Grass seeds do not exclusively end up in paws as lovely 2 year old Baxter demonstrated in June 2019. He presented to our Surbiton branch with one of our lovely vets Kirsty because he was feeling sick, had a temperature and was panting. Kirsty performed a full clinical exam on Baxter and found a swelling on his neck which she sampled with a needle, something we call a fine needle aspirate. This is a great tool for us to take a sample from a part of the body and look under the microscope for the type of cells we can identify. In Baxter’s case she found pus with white blood cells making Kirsty suspicious of an abscess.

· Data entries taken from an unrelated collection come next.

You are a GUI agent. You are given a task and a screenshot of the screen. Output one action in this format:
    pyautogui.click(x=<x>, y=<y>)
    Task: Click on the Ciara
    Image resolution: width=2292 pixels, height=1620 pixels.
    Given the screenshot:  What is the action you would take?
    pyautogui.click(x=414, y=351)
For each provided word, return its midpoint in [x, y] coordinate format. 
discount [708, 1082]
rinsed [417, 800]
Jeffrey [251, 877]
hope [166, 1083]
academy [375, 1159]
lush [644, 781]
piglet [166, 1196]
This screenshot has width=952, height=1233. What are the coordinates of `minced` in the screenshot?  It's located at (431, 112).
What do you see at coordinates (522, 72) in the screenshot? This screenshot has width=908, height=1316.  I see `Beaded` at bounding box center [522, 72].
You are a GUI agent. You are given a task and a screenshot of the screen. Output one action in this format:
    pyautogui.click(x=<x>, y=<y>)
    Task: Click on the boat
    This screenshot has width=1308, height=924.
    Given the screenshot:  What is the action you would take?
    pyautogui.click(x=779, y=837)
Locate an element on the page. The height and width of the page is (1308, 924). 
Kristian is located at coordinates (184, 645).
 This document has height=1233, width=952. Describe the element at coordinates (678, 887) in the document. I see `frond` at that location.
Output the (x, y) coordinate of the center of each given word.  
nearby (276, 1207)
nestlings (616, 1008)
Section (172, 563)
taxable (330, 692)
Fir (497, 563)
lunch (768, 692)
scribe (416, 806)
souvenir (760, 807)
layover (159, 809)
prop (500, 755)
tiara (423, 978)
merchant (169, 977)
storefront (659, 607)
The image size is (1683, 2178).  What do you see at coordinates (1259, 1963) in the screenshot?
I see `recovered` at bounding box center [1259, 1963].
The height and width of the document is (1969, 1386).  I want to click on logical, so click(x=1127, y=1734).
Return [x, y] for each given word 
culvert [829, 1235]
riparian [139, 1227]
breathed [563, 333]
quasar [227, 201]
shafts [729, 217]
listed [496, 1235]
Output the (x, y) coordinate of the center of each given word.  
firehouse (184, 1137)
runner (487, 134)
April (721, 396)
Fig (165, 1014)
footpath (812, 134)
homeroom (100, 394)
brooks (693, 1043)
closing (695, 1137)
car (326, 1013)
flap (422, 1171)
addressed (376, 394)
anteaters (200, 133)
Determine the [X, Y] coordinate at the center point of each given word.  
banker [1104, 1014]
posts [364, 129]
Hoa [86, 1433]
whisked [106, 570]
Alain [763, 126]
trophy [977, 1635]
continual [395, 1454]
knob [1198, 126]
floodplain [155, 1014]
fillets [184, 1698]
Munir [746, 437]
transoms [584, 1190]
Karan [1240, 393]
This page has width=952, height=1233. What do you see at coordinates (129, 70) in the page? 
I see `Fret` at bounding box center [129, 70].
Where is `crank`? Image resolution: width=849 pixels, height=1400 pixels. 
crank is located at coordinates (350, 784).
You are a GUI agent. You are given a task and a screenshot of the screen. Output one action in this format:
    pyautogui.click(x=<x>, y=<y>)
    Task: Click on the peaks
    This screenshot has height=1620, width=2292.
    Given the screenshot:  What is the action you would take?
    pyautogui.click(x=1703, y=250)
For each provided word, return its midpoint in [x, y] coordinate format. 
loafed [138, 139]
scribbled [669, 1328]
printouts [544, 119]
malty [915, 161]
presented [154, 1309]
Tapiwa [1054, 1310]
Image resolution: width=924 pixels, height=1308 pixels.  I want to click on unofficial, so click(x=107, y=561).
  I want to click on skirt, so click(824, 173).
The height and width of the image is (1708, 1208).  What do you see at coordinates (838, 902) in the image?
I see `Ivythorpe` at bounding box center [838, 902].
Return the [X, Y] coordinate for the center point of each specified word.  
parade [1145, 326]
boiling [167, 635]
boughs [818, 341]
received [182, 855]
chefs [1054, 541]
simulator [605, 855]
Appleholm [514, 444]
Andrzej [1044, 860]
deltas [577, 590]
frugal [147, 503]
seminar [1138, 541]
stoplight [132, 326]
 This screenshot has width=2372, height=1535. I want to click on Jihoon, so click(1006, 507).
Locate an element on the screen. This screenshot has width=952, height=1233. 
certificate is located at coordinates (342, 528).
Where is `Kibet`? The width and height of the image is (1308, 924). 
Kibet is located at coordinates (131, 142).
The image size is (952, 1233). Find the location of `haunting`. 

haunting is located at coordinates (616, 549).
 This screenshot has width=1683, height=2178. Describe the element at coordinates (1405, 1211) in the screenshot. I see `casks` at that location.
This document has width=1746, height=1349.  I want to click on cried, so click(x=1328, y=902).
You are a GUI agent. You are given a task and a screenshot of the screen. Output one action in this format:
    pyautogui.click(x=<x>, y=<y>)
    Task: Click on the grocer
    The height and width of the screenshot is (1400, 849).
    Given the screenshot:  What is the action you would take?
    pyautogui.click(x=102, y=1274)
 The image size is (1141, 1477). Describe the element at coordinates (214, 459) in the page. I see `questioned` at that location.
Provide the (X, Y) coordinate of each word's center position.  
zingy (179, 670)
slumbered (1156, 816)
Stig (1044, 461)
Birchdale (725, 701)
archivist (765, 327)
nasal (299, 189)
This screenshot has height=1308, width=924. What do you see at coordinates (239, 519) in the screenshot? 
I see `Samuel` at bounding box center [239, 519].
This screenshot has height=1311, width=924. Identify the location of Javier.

Due to Baxter’s distress, Kirsty decided to admit him to sedate him and cut into the abscess to see what the cause was. A blood test before the procedure helped to inform Kirsty if there was an underlying cause for the fever from a different body system; this came back as normal which made her think his problem was localised to the abscess. What she was surprised to find was, I’m sure you might have guessed, a grass seed! After retrieving the seed and flushing the abscess site then suturing it up, she returned a much brighter Baxter to his lovely owner in the evening. Due to the location and the fact that Baxter is a Chihuahua, it is unlikely it tracked from the foot but more likely it impaled itself in the neck.

Unfortunately, with some wound repairs, it can leave space behind which fills up with a natural body fluid which can cause swelling. This happened with Baxter so the following day a drain was added to site which keeps the wound slightly open and allows natural drainage to occur and for complete healing to happen. With some antibiotics and pain relief to carry on at home, Baxter made a full recovery and 7 days later was fully discharged from our care. He is a model patient and one of the more unusual grass seed cases that we deal with but nothing we aren’t happy to help out with.

Don’t let grass seeds stop you from enjoying the freedom the change in season brings but be aware of them when out in the field and don’t hesitate to ask us for anything if needed!